From the first line to the last, output the entries exactly.

Record excerpts:
★ ★ ★ ★

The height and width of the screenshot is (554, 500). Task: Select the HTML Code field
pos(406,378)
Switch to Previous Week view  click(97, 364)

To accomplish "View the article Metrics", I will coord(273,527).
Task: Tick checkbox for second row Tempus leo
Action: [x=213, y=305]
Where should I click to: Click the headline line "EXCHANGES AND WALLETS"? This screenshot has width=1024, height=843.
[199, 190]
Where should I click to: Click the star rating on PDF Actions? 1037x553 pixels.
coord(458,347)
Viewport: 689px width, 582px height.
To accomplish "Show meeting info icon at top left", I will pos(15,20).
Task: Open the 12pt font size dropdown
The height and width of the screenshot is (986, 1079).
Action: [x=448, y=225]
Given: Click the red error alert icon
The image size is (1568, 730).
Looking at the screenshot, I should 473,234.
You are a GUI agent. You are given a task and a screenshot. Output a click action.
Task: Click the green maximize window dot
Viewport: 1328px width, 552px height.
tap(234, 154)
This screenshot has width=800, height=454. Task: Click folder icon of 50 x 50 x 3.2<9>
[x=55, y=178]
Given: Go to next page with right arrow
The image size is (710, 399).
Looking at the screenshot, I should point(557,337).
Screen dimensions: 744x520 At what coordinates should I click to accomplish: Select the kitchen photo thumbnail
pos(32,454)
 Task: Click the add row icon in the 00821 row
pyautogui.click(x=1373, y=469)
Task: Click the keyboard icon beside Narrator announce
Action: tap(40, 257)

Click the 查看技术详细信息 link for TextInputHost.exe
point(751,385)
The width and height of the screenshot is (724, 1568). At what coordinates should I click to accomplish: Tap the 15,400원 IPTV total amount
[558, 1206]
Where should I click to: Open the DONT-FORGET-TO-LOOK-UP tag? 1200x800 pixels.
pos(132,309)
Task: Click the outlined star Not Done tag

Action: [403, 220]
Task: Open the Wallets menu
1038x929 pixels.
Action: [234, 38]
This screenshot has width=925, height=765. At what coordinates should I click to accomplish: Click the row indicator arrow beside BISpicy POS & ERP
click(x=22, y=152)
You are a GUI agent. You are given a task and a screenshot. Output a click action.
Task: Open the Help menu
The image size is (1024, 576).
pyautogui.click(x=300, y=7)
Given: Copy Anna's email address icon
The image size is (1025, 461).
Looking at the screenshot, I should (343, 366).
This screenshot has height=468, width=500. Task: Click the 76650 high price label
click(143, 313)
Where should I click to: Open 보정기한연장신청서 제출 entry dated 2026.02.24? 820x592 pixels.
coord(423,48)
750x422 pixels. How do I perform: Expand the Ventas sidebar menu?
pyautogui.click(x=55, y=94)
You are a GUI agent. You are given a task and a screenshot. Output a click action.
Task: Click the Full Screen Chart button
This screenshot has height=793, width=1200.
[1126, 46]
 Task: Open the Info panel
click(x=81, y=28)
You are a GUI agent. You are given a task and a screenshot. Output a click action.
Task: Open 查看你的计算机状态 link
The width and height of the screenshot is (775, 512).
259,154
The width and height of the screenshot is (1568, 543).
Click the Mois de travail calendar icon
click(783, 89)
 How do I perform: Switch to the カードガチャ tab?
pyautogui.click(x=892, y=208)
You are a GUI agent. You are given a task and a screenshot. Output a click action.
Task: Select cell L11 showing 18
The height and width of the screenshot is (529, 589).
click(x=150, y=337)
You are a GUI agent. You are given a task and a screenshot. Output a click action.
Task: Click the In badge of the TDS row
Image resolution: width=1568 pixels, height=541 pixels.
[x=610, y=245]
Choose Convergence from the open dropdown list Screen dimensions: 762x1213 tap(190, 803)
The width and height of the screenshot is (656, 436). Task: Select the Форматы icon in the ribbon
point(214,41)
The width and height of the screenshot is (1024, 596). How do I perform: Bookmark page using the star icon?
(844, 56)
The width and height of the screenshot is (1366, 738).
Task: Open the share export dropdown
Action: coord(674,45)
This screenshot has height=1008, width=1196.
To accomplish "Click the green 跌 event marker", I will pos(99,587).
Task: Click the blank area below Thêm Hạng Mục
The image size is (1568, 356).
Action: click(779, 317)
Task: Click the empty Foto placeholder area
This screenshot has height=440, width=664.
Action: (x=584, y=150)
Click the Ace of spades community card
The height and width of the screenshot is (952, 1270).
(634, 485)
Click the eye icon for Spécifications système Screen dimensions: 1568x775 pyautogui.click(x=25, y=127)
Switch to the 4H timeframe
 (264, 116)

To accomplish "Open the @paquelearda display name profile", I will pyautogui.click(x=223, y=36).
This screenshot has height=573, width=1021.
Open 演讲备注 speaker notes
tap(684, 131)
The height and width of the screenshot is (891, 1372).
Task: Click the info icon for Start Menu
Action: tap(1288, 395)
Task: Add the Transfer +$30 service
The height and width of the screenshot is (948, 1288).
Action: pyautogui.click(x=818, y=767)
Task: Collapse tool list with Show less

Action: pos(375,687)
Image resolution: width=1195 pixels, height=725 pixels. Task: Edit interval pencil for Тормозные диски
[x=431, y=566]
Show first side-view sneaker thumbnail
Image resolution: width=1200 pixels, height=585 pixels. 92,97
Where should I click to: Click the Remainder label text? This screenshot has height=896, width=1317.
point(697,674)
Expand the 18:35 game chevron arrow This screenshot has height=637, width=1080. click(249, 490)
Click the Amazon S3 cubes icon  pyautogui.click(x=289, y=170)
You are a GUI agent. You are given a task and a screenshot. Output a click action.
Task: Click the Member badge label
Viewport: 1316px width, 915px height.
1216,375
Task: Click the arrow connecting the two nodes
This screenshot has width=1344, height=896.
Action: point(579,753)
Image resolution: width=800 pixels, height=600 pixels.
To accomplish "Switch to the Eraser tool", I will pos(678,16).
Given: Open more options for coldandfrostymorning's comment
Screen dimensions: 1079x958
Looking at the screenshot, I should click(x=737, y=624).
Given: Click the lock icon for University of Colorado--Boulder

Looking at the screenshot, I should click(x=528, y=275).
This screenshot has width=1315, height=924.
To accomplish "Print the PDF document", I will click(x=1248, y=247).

★ ★ ★ ★

Answer section:
The height and width of the screenshot is (554, 500). Task: Select the HTML Code field
pos(406,378)
Switch to Previous Week view  click(97, 364)

To accomplish "View the article Metrics", I will coord(273,527).
Task: Tick checkbox for second row Tempus leo
Action: [x=213, y=305]
Where should I click to: Click the headline line "EXCHANGES AND WALLETS"? This screenshot has width=1024, height=843.
[199, 190]
Where should I click to: Click the star rating on PDF Actions? 1037x553 pixels.
coord(458,347)
Viewport: 689px width, 582px height.
To accomplish "Show meeting info icon at top left", I will pos(15,20).
Task: Open the 12pt font size dropdown
The height and width of the screenshot is (986, 1079).
Action: [x=448, y=225]
Given: Click the red error alert icon
The image size is (1568, 730).
Looking at the screenshot, I should 473,234.
You are a GUI agent. You are given a task and a screenshot. Output a click action.
Task: Click the green maximize window dot
Viewport: 1328px width, 552px height.
tap(234, 154)
This screenshot has width=800, height=454. Task: Click folder icon of 50 x 50 x 3.2<9>
[x=55, y=178]
Given: Go to next page with right arrow
The image size is (710, 399).
Looking at the screenshot, I should point(557,337).
Screen dimensions: 744x520 At what coordinates should I click to accomplish: Select the kitchen photo thumbnail
pos(32,454)
 Task: Click the add row icon in the 00821 row
pyautogui.click(x=1373, y=469)
Task: Click the keyboard icon beside Narrator announce
Action: tap(40, 257)

Click the 查看技术详细信息 link for TextInputHost.exe
point(751,385)
The width and height of the screenshot is (724, 1568). At what coordinates should I click to accomplish: Tap the 15,400원 IPTV total amount
[558, 1206]
Where should I click to: Open the DONT-FORGET-TO-LOOK-UP tag? 1200x800 pixels.
pos(132,309)
Task: Click the outlined star Not Done tag

Action: [403, 220]
Task: Open the Wallets menu
1038x929 pixels.
Action: [234, 38]
This screenshot has width=925, height=765. At what coordinates should I click to accomplish: Click the row indicator arrow beside BISpicy POS & ERP
click(x=22, y=152)
You are a GUI agent. You are given a task and a screenshot. Output a click action.
Task: Open the Help menu
The image size is (1024, 576).
pyautogui.click(x=300, y=7)
Given: Copy Anna's email address icon
The image size is (1025, 461).
Looking at the screenshot, I should (343, 366).
This screenshot has height=468, width=500. Task: Click the 76650 high price label
click(143, 313)
Where should I click to: Open 보정기한연장신청서 제출 entry dated 2026.02.24? 820x592 pixels.
coord(423,48)
750x422 pixels. How do I perform: Expand the Ventas sidebar menu?
pyautogui.click(x=55, y=94)
You are a GUI agent. You are given a task and a screenshot. Output a click action.
Task: Click the Full Screen Chart button
This screenshot has height=793, width=1200.
[1126, 46]
 Task: Open the Info panel
click(x=81, y=28)
You are a GUI agent. You are given a task and a screenshot. Output a click action.
Task: Open 查看你的计算机状态 link
The width and height of the screenshot is (775, 512).
259,154
The width and height of the screenshot is (1568, 543).
Click the Mois de travail calendar icon
click(783, 89)
 How do I perform: Switch to the カードガチャ tab?
pyautogui.click(x=892, y=208)
You are a GUI agent. You are given a task and a screenshot. Output a click action.
Task: Select cell L11 showing 18
The height and width of the screenshot is (529, 589).
click(x=150, y=337)
You are a GUI agent. You are given a task and a screenshot. Output a click action.
Task: Click the In badge of the TDS row
Image resolution: width=1568 pixels, height=541 pixels.
[x=610, y=245]
Choose Convergence from the open dropdown list Screen dimensions: 762x1213 tap(190, 803)
The width and height of the screenshot is (656, 436). Task: Select the Форматы icon in the ribbon
point(214,41)
The width and height of the screenshot is (1024, 596). How do I perform: Bookmark page using the star icon?
(844, 56)
The width and height of the screenshot is (1366, 738).
Task: Open the share export dropdown
Action: coord(674,45)
This screenshot has height=1008, width=1196.
To accomplish "Click the green 跌 event marker", I will pos(99,587).
Task: Click the blank area below Thêm Hạng Mục
The image size is (1568, 356).
Action: click(779, 317)
Task: Click the empty Foto placeholder area
This screenshot has height=440, width=664.
Action: (x=584, y=150)
Click the Ace of spades community card
The height and width of the screenshot is (952, 1270).
(634, 485)
Click the eye icon for Spécifications système Screen dimensions: 1568x775 pyautogui.click(x=25, y=127)
Switch to the 4H timeframe
 (264, 116)

To accomplish "Open the @paquelearda display name profile", I will pyautogui.click(x=223, y=36).
This screenshot has height=573, width=1021.
Open 演讲备注 speaker notes
tap(684, 131)
The height and width of the screenshot is (891, 1372).
Task: Click the info icon for Start Menu
Action: tap(1288, 395)
Task: Add the Transfer +$30 service
The height and width of the screenshot is (948, 1288).
Action: pyautogui.click(x=818, y=767)
Task: Collapse tool list with Show less

Action: pos(375,687)
Image resolution: width=1195 pixels, height=725 pixels. Task: Edit interval pencil for Тормозные диски
[x=431, y=566]
Show first side-view sneaker thumbnail
Image resolution: width=1200 pixels, height=585 pixels. 92,97
Where should I click to: Click the Remainder label text? This screenshot has height=896, width=1317.
point(697,674)
Expand the 18:35 game chevron arrow This screenshot has height=637, width=1080. click(249, 490)
Click the Amazon S3 cubes icon  pyautogui.click(x=289, y=170)
You are a GUI agent. You are given a task and a screenshot. Output a click action.
Task: Click the Member badge label
Viewport: 1316px width, 915px height.
1216,375
Task: Click the arrow connecting the two nodes
This screenshot has width=1344, height=896.
Action: point(579,753)
Image resolution: width=800 pixels, height=600 pixels.
To accomplish "Switch to the Eraser tool", I will pos(678,16).
Given: Open more options for coldandfrostymorning's comment
Screen dimensions: 1079x958
Looking at the screenshot, I should click(x=737, y=624).
Given: Click the lock icon for University of Colorado--Boulder

Looking at the screenshot, I should click(x=528, y=275).
This screenshot has width=1315, height=924.
To accomplish "Print the PDF document", I will click(x=1248, y=247).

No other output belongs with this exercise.